Man stellt sie sich gern makellos vor: ikonisch, mit Krone und Zepter, das Kind auf dem Schoss, unter dem Kreuz, in Marmor gehauen oder mit Edelsteinen besetzt.
Doch vielleicht war sie viel gewöhnlicher – und gerade darin überraschend. Vielleicht war sie in den Tagen vor Jesu Geburt nicht ununterbrochen gefasst, sondern machte Listen, vergass Dinge, fragte sich, ob das wirklich Gottes Plan war. Und vielleicht entdeckte sie mitten in all dem eines: dass Glaube nicht bedeutet, alles im Griff zu haben, sondern Schritt für Schritt weiterzugehen – auch wenn die Laterne nur einen Meter des Weges erhellt und das Reiten auf dem Esel, hochschwanger, gewiss nicht bequem war.
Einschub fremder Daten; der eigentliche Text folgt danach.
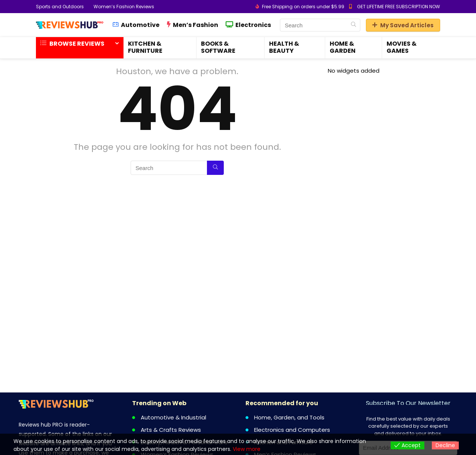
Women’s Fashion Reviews (124, 6)
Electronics (248, 25)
Im Advent feiern wir oft das Grosse: Prophetenworte, Himmelslichter, Engelschöre. Maria erinnert uns daran, dass Gott im Kleinen beginnt: in einer jungen Frau, die nicht perfekt war, aber Ja sagte. Ja – ich versuche es. Ja – auch wenn ich nicht weiss, worauf ich mich einlasse. Ja – in einem Alltag, der nicht heilig wirkte und doch heilig wurde.
Vielleicht ist das Überraschendste an Maria nicht, dass sie erwählt wurde, sondern, dass das Göttliche gerade dort anklopfte, wo es von aussen unspektakulär aussah; klein, unbedeutend und unglaublich unwahrscheinlich.
Vielleicht beginnt auch in uns schon etwas, still und unscheinbar, und wartet nur auf ein vorsichtiges Ja. Auf ein Losgehen, Probieren und Willkommen heissen von dem, was auf uns zukommt. Und vielleicht wartet dieses Neue nicht darauf, dass wir perfekt vorbereitet sind, sondern nur darauf, dass wir uns ein Stück weit öffnen. Dass wir mitgehen, mitfragen, mitstaunen. Denn oft beginnt das Heilige genau dort zu wachsen, wo wir ihm unsicher, aber voll Vertrauen unser kleines Ja schenken. So, wie es Maria getan hat.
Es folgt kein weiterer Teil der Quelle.